Not so another compulsive dance craze, this one in Italy and somehow far more disturbing, at least to me, than any that preceded it. As far back as the 14th century it was recorded, and further study and definition of the condition took place during the 1600s and 1700s. The condition is known as tarantism, and it is thought to proceed from the venomous bite of the dreaded tarantula spider. The preferred treatment? Music! The sufferer, or tarantata, after experiencing some of the obvious symptoms of venomous bites—swelling and difficulty breathing—will leap into dance when music is played. Therefore we have some clear similarities with St. Vitus’s Dance and previous dance plagues: dance as a means of relief from physical pain, music having a clear effect (although here it is seen as ameliorative), and perhaps most unsettling, possession being blamed. You see, the tarantata is said to be possessed by the spirit of the offending spider, and the music and dance are a means of exorcism. Indeed, their dance was a kind of imitation of the tarantula, arching their backs and clambering on all fours up walls and across floors. The musicians became folk healers in these situations, and their skills on violin and tambourine were tested, for they had to play an improvised sort of music that anticipated the bizarre spiderlike movements of their patients in order to successfully banish the spirit of the tarantula. As seen in St. John’s Dance and St. Vitus’s Dance, the symptoms of tarantism did not always disappear for good but rather returned every year around the same time with haunting dreams and hallucinations of spiders, necessitating an annual pilgrimage to a church in Galatina to entreat St. Paul for mercy. Paul, having himself survived a snake bite, is considered, among other things, patron saint of those suffering from venomous bites. Astoundingly, belief in tarantism persisted well into the 20th century. Only recently has it seemed to perish with the last of the pilgrims to Galatina, and what remain are legends and relics of the past, including the peculiar music style said to cure the condition, pizzica-pizzica, and the dance itself, which has evolved from the spiderlike crawling of its origins into the whirling dance known as the tarantella.

Page from Magnes sive de arte magnetica opus tripartitum by Athanasius Kircher, via Wikimedia Commons

Page from Magnes sive de arte magnetica opus tripartitum by Athanasius Kircher, via Wikimedia Commons

What in the past might have been diagnosed as tarantism might today be considered a neurological condition, and this is true of the dancing plague generally.

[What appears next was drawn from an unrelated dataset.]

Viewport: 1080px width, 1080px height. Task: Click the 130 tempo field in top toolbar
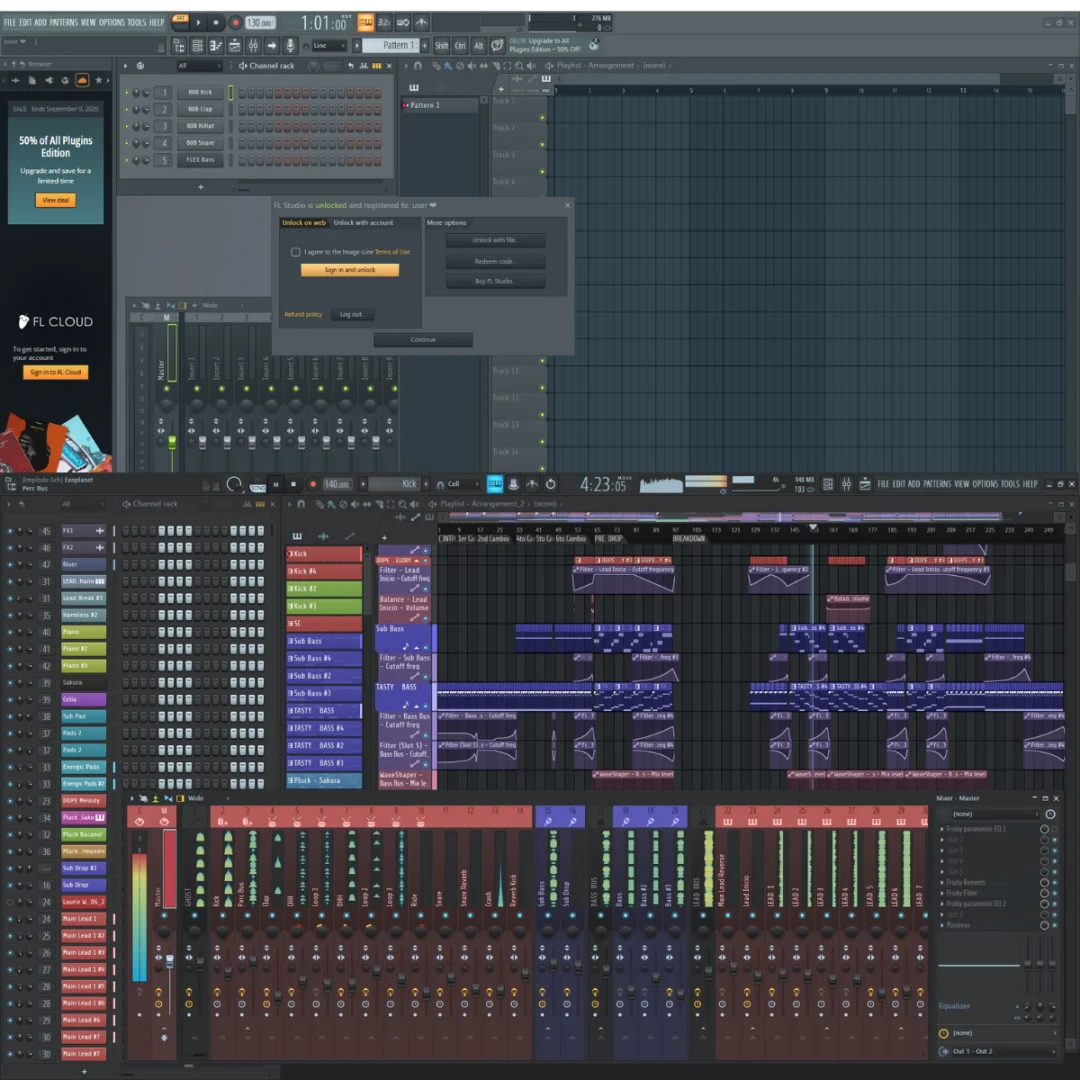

Ask a doctor, and he or she would likely suggest these were episodes of epileptic seizure that were not understood at the time, or those well-versed in history might dismiss it as Sydenham’s chorea, an older diagnosis that, like epilepsy, attempts to define the condition in terms of spasms and unsteady movement. While some neurological explanation might seem likely, especially when considering the strange repetition of details having to do with the perception of the color red, weighing all evidence, such diagnoses seem reductive in that they describe only convulsion rather than actual dance and do not account for the contagion that seems evident in the record. And in fact, it has been noted that as far back as the 1463 outbreak of St. John’s Dance, epilepsy was a known condition, called the “falling sickness,” and the dancing plague was viewed as a clearly different illness.

Another popular theory is that of ergotism. Recall my earlier account of St. Anthony’s Fire as an illness caused by fungus on grain and cured by receiving untainted grain from a church’s stores. Well, it turns out the fungus ergot can also cause convulsive seizures and mania. This explanation, combined with religious fervor and legend, does seem to best explain the phenomenon. Consider, for example, the fact that the only known cure was a pilgrimage to a church or shrine, where perhaps they received untainted grains. However, one of the foremost scholars on this topic, John Waller, has pointed out that ergotism might cause convulsions and hallucinations but that it is not known to have ever caused the sustained rhythmic motions described so consistently in the historical record. Moreover, he points out that people do not react so uniformly to ergot poisoning, and surely if ergotism were the cause, there would have also been reports of the gangrenous form, St. Anthony’s Fire, which there was not. And again, he demonstrates that the people of Alsace knew well the dangers of ergot, citing wooden pipes found in grain mills that were carved with contorted faces as a reminder of the risk of tainted flour. Familiar as they were, they still saw St. Vitus’s dance as a plague altogether distinct from ergotism, and who are we, in the modern day, to gainsay their firsthand knowledge?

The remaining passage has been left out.